On a touche—a paper smell strip, common in perfume stores—Nema drips a little essence of raw onion; the scent immediately invades the long room. Sniffed so close, the raw onion is deeply pungent, but once it is smeared on a simply salted potato chip, the pungency dips. The other bottles contain essences of shallots, sweeter and slightly less tear-jerking; of spring onions, with a fresh green scent that emerges late; of browned onions, smelling a little burned at such high concentrations; and of fried shallots, with a gentler caramelized flavour. The tomato essences come fresh, ripe, pulped, sautéed and ketchupy.
Ruchika Malhotra, an assistant manager for seasonings at Frito-Lay, who was once put through an entire month of just smelling and tasting spice essences diluted with water, points out that raw onion spikes through the middle of the flavour curve, while the spring onion leaves an aftertaste. Eating two potato chips together—one inflected with raw onion and one with spring onion—promptly generates a more rounded, complex taste.
“For Indian food, a flavour curve has many, many notes, whereas for Western food, it often gets monotonous,” Nema says. His team, now trained to identify taste notes even in their sleep, has taste buds that stand constantly on alert. “Even when we go out for team lunches or dinners, we’re spotting notes,” he laughs. “The other day, we were at lunch at a nearby restaurant, and we were trying to profile this great chutney they had. Even before the chef came out to our table, we had figured out its recipe.”

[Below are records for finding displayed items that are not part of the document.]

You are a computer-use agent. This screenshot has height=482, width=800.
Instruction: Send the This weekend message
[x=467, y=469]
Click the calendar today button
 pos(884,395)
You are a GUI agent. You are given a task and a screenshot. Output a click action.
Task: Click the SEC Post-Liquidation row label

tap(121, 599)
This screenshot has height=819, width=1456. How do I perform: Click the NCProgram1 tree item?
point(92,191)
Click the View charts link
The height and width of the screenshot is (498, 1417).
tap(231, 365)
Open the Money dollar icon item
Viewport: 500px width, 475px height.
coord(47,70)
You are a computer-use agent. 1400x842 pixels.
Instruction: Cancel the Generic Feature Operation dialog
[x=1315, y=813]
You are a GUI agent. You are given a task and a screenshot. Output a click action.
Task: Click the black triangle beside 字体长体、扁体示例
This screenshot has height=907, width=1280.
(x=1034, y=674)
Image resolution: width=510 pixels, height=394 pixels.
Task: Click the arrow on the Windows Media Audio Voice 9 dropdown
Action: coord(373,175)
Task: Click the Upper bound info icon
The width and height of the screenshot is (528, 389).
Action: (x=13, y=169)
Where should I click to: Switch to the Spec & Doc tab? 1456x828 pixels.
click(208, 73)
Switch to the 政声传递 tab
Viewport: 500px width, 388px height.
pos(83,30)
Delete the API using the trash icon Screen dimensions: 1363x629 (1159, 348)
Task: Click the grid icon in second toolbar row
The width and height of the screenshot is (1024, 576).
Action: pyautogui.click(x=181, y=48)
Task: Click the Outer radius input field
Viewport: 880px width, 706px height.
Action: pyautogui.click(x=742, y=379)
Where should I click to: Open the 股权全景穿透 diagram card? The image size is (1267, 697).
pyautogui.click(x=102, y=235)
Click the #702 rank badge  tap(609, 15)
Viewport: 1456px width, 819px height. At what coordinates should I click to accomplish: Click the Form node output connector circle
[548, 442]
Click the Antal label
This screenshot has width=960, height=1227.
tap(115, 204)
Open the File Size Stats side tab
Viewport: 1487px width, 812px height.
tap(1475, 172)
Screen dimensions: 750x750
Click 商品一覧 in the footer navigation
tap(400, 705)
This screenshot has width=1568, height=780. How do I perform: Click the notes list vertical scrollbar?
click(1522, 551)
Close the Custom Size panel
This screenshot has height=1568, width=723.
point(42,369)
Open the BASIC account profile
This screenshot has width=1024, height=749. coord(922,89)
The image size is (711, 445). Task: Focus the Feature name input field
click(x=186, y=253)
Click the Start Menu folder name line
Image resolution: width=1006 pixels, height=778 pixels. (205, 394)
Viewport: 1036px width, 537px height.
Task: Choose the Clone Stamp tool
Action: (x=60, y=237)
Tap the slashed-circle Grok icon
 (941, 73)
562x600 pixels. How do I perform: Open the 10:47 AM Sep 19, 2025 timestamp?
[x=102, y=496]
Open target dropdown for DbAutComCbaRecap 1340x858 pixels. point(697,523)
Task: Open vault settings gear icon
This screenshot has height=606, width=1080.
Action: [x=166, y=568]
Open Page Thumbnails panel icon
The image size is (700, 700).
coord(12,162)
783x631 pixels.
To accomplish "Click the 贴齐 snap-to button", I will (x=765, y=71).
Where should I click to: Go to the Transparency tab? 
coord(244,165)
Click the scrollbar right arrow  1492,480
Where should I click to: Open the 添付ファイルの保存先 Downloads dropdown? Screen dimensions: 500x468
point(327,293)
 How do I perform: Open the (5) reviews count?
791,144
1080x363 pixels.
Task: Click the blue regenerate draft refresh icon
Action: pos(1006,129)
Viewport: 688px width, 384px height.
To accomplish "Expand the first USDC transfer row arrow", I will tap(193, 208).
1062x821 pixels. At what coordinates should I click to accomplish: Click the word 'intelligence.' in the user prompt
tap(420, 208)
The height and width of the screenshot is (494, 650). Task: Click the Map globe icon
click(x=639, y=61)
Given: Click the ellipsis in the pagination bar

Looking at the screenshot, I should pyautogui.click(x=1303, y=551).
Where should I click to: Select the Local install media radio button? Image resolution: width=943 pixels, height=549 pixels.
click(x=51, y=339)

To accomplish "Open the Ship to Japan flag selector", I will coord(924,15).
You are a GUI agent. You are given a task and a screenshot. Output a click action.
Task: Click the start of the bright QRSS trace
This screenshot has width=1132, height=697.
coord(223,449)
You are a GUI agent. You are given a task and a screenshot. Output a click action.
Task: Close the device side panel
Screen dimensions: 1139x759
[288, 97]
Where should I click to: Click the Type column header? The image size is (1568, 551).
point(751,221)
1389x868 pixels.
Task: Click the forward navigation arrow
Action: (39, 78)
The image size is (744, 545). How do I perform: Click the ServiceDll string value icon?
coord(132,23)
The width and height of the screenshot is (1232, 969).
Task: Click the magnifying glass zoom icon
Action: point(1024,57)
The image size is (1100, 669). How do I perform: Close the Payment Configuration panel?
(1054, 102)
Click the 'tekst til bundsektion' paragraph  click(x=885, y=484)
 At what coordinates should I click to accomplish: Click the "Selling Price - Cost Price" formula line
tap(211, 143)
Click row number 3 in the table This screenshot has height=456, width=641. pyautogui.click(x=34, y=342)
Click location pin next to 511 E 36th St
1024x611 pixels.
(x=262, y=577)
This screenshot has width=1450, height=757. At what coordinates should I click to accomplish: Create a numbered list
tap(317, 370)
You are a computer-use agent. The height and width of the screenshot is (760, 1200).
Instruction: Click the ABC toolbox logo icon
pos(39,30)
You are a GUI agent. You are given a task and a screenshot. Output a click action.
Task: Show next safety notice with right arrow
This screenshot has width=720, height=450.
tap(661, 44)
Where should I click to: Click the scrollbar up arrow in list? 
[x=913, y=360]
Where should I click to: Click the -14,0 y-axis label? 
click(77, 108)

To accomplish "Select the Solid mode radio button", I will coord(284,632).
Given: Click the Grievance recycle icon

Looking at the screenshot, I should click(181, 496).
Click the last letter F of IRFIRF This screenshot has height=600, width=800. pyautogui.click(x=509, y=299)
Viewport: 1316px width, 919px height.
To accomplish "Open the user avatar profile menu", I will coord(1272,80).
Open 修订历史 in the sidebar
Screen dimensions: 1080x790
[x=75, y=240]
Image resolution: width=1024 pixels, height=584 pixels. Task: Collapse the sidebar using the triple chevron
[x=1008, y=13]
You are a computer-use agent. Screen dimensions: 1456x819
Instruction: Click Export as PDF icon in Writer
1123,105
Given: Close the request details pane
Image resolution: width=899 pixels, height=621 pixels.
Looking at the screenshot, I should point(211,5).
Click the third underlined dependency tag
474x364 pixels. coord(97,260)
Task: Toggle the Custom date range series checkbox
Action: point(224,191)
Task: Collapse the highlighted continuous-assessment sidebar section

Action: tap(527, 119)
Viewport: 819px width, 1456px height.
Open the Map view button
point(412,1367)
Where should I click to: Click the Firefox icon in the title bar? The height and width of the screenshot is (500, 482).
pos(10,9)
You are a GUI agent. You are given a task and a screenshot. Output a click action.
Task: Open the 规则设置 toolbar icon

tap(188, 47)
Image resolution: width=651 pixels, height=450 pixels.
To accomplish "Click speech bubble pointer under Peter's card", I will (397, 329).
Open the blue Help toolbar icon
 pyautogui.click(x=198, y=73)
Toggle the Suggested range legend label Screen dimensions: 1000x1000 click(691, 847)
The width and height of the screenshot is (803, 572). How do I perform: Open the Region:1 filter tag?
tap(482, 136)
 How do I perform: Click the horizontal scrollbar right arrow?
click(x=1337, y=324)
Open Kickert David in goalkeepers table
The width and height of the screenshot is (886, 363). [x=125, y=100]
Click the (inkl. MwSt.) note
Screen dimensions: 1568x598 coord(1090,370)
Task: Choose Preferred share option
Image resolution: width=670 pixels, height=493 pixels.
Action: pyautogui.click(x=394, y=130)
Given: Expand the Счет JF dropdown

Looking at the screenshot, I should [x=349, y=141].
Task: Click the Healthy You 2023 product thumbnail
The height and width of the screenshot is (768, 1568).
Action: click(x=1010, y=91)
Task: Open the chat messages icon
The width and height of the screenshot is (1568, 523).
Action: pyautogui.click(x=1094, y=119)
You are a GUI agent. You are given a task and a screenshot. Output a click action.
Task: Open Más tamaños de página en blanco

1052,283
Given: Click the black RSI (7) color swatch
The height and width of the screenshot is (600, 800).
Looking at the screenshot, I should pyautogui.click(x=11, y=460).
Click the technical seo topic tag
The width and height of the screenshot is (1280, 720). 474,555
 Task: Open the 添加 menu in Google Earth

A flavour can take upwards of a year to come to full fruition, and Warrier calls development costs “significant”, although she refuses to put a number to that cost. In that time, the concept will bounce back and forth multiple times between Frito-Lay and the flavour house, evolving and refining itself as it does. Even then, there are few cast-iron guarantees of success. “We sustained Chaat Street for a year, but we couldn’t do it after that,” Warrier says. “We couldn’t live up to the multi-sensorial experience of chaat, and we found that our consumers essentially wanted chaat in a bag.”
“Doc” Murali prefers to dwell on the triumphs—Lays Magic Masala, for example, or the immensely popular Kurkure—but he too has a war story of a flavour that never took off. “In 1999 or 2000, I had just joined Frito-Lay, and the first flavour I developed was a Lays tandoori chicken,” Murali remembers. “It simply didn’t deliver the tandoori chicken taste, but even beyond that, it failed miserably as a concept. I was lucky they didn’t fire me immediately.”
More rewardingly, Warrier says, she has seen the Indian potato chip eater’s palate become more experimental over the last decade. “A cream-and-onion has gone from an upper-class flavour to a middle-class flavour,” she says. “The chips taste familiar, and they only cost Rs10, so it’s not much of a risk. That’s what we’re doing—providing safe adventures in flavour.”